Am Samstag, den 26.Juli, 06:00 Uhr verlassen wir Emden und geraten am gleichen Abend draußen vor der holländischen Küste in eine schwere Gewitterfront. Gegen 21:00 Uhr erreicht uns die Böenwalze mit 52 Knoten Windgeschwindigkeit, (für Landratten: Windstärke 10, Dauer ca. 5 Minuten), legt uns trotz des zweiten Reffs fast auf's Wasser und dann wird das Schauspiel „Weltuntergang" aufgeführt: Rabenschwarze Nacht. Die Himmelsschleusen stehen weit offen, die Wellen werden vom Regen geradezu platt gedrückt. Die ansonsten rabenschwarze Nacht wird von grellem Gewittterblitzlicht ringsum taghell erleuchtet.

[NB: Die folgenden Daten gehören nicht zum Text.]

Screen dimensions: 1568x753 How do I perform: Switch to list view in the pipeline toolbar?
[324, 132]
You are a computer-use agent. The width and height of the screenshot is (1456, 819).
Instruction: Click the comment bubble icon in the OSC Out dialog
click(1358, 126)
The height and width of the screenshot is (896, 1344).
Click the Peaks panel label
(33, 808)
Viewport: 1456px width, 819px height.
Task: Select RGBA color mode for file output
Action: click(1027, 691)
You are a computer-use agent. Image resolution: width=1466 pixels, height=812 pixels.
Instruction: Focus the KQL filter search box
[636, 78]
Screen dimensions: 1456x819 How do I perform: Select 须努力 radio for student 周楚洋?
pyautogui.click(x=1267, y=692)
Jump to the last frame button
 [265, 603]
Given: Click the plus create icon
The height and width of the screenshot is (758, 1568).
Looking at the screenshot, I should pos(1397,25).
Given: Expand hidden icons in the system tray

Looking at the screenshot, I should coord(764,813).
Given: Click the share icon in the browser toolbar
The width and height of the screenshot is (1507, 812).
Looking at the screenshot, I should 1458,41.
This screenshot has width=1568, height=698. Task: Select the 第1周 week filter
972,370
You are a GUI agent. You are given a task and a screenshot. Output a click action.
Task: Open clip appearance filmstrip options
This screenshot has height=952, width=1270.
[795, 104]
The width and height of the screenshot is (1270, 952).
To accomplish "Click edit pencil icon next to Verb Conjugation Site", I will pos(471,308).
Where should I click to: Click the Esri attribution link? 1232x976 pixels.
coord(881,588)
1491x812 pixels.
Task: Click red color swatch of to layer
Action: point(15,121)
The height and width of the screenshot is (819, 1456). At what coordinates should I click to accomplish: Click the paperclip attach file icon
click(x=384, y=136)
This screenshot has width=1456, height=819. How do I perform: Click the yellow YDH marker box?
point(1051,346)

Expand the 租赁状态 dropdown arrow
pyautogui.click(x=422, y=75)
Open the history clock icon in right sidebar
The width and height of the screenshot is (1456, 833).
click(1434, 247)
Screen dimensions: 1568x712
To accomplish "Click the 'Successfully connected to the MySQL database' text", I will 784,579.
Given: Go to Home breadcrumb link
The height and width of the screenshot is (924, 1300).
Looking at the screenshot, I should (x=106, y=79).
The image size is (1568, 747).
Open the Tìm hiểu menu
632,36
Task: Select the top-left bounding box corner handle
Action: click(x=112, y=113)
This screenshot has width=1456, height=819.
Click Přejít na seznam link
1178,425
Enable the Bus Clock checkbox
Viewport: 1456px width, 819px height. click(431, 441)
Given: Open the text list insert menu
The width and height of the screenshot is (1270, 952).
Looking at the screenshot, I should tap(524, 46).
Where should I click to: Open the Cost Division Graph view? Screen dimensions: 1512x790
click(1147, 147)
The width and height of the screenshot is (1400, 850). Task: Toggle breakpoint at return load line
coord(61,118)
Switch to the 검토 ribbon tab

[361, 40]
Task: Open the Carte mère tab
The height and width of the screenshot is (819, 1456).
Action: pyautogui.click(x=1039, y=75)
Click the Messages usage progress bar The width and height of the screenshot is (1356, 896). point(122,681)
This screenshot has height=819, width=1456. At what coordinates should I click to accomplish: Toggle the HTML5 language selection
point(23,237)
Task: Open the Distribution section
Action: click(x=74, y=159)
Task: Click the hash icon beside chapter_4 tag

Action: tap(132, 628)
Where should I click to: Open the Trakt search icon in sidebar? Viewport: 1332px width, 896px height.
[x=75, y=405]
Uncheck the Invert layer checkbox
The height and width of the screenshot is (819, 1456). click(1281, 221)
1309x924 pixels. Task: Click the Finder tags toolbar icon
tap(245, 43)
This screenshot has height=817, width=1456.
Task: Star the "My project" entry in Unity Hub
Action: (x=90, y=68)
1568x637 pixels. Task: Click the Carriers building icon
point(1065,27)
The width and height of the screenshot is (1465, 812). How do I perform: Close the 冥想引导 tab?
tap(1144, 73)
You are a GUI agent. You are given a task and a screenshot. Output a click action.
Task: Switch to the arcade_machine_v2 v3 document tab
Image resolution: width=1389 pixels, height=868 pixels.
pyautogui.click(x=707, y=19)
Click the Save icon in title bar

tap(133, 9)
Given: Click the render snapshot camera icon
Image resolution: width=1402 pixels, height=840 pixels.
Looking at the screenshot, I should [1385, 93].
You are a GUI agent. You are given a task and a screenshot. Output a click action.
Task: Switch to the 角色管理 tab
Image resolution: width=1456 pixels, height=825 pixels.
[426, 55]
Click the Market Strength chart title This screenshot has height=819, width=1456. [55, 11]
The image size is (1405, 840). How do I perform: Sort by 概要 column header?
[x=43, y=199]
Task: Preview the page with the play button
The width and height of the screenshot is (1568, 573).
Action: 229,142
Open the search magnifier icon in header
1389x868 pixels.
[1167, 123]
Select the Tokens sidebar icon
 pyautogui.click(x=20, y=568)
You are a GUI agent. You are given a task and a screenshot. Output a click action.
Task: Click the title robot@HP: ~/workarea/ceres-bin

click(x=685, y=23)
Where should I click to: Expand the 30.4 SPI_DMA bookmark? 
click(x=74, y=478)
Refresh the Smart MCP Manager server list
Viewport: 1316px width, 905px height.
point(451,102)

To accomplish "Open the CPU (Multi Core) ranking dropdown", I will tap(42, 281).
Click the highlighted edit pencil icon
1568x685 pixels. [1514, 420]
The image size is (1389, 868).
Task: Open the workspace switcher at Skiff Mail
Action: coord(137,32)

Es donnert nicht, es kracht und wummert. Uns wird mulmig. Ängstliche Gedanken kreisen um die möglichen Folgen eines Blitzeinschlags: Sämtliche Elektronik incl. GPS wäre dann unbrauchbar, auch der Motor ließe sich dann wegen des zerstörten Magnetschalters nicht mehr starten. Oder schützen uns der Stahlrumpf und das Rigg vor solchem Malheur? Gut, dass wir von dieser Erfahrung verschont bleiben. Das GPS liefert uns durchgehend verlässliche Standorte und langsam motoren wir in die von uns gewollte Richtung. Gegen 01:00 Uhr lässt das Unwetter nach. Doch gegen 04:00 Uhr erwischt es uns ein zweites Mal, diesmal allerdings etwas „ruhiger", überwiegend Wolkenblitze, etwas weniger Starkregen. Der Skipper legt selbst Hand an. Es kann aber nichts passieren, denn Hein Blöd sagt den richtigen Kurs an.


Wir beschließen, nach diesem fulminanten Auftakt die kommende Nacht in Den Helder auszuruhen, wo wir gegen 21:00 Uhr unsere Leinen im überfüllten Königlich-Niederländischen Marine-Yacht-Club belegen. Die Umgebung ist ein riesiges Marinearsenal, voll gestopft mit Fregatten, Versorgern, U-Booten und sonstigen „Grauen". Nach 3 kleinen durchgezapften und schaumlosen Heinecken nebst Verdünnung in Form von Genever geht's in die Heia und um 06:00 Uhr sind wir bereits wieder auf den Beinen, weil unsere Nachbarn aus dem Päckchen wollen.